### WORK TO COMPLETE
Please reproduce, word for word, the passage of the essay on intellectuals from "It’s interesting to" to "to continue. Clear?".

### EXTRACT PROVIDED
********

How to be a (useless) intellectual
Intellectuals perform for us the valuable task of demonstrating the sacred pointlessness of human existence. As Thomas Aquinas once wrote: ‘It is necessary for the perfection of human society that there should be men who devote their lives to contemplation.’
I did pretty well at school. I got good marks. My teachers told me to be a lawyer, an engineer, or a film director (!). Instead, here I find myself a chronically underpaid (considering I studied successfully at varsity for seven years) teacher and writer.
This can make for some awkward conversation at school reunions. If you did well at a private school, you are meant to study Business Science and/or take over your dad’s business. Otherwise, aren’t you wasting all those school fees?
It’s interesting to trace this logic a bit further.
Basically, such logic says you need to make money, so your progeny can make more money, in order for the cycle to continue. Clear?
Now, by no means am I suggesting making money or doing well at business is bad. It is obviously good. And we need lots and lots of people doing just that.
But making money for the sake of making money is bad (especially when you consider that social scientists tell us once your needs are met, more money does not add to happiness) and it comes with a whole lot of stress, worry, and temptation.
And thus every society needs a group of people who opt out of the game, so to speak, as a kind of signal that the game of amassing wealth is in reality a kind of game, and not always a fun, or good, game.
In times past, this function would often be served by monks and nuns. As philosopher Thomas Aquinas puts it, ‘It is necessary for the perfection of human society that there should be men who devote their lives to contemplation.’ Aquinas meant by contemplation an openness to and communion with goodness, truth, and being, with God.

********

### DATA FOR REVIEW
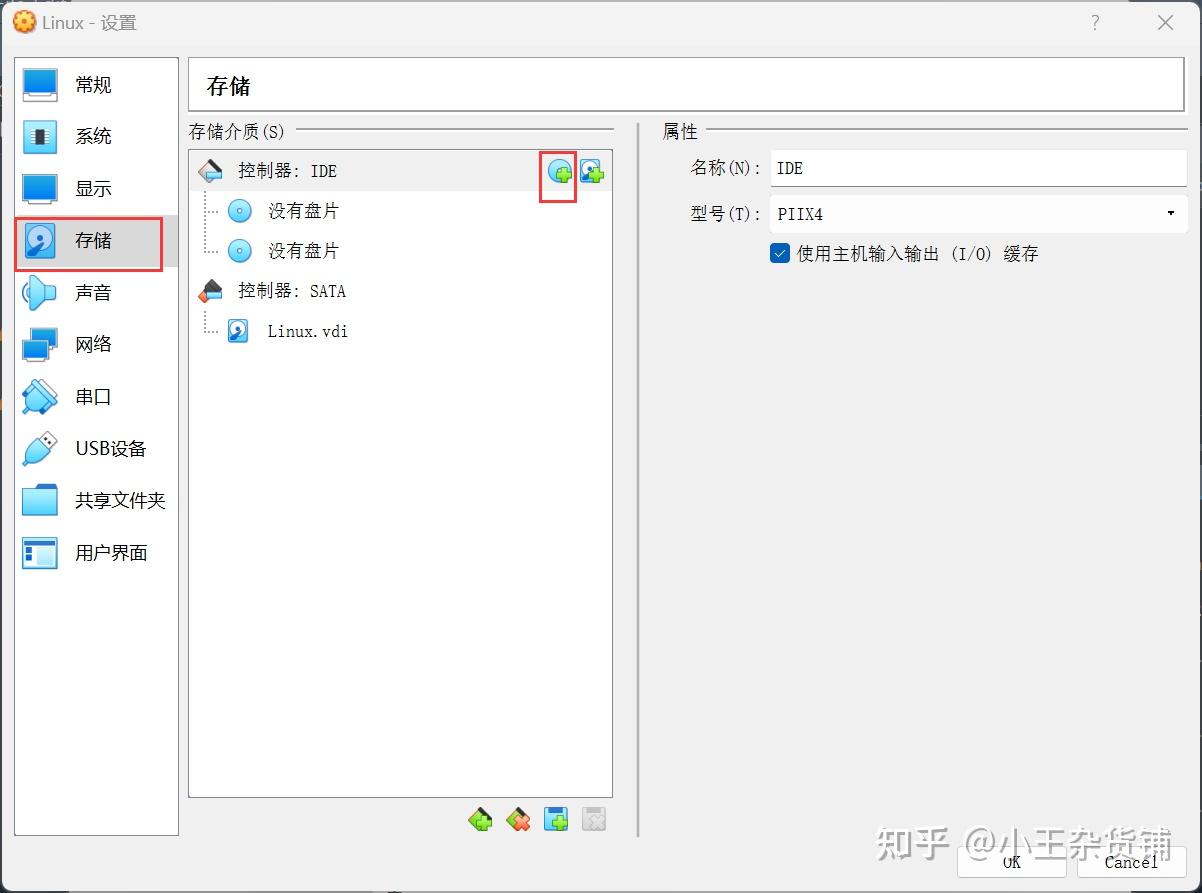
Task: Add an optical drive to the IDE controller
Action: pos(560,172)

********

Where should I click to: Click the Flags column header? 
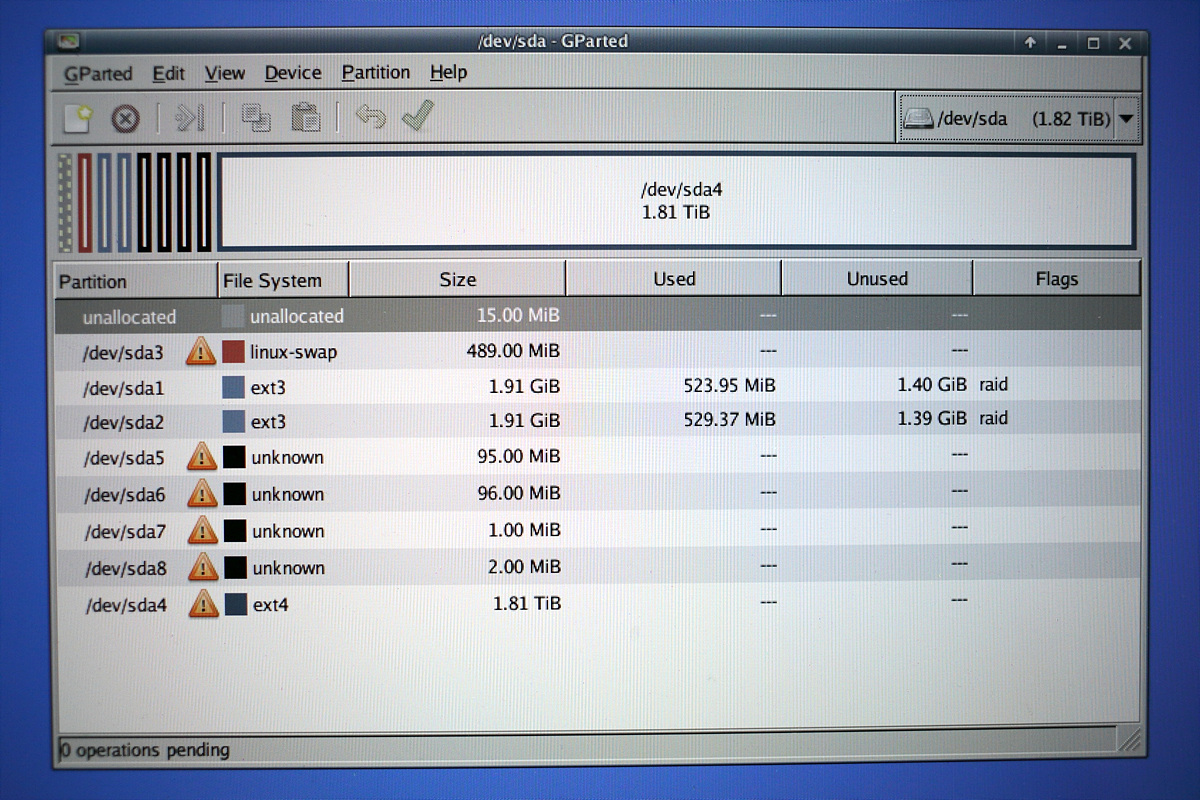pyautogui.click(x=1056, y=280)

********

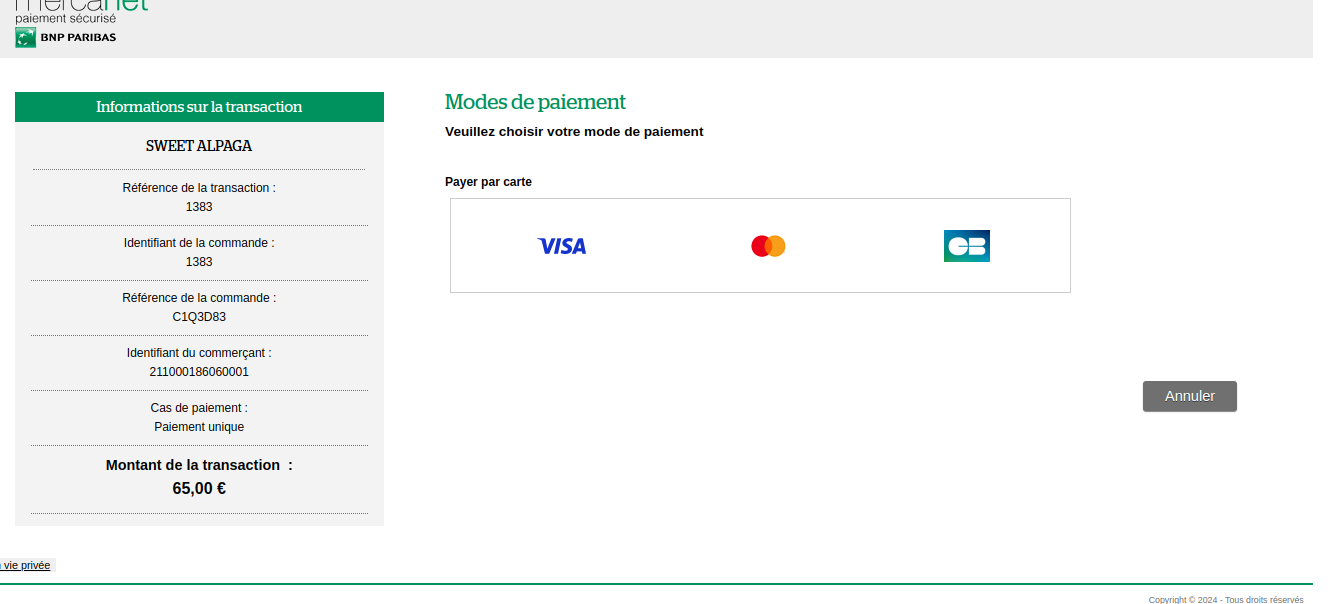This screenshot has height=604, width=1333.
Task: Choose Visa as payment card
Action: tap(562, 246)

********

### SOLUTION FOR THIS PROBLEM
It’s interesting to trace this logic a bit further.
Basically, such logic says you need to make money, so your progeny can make more money, in order for the cycle to continue. Clear?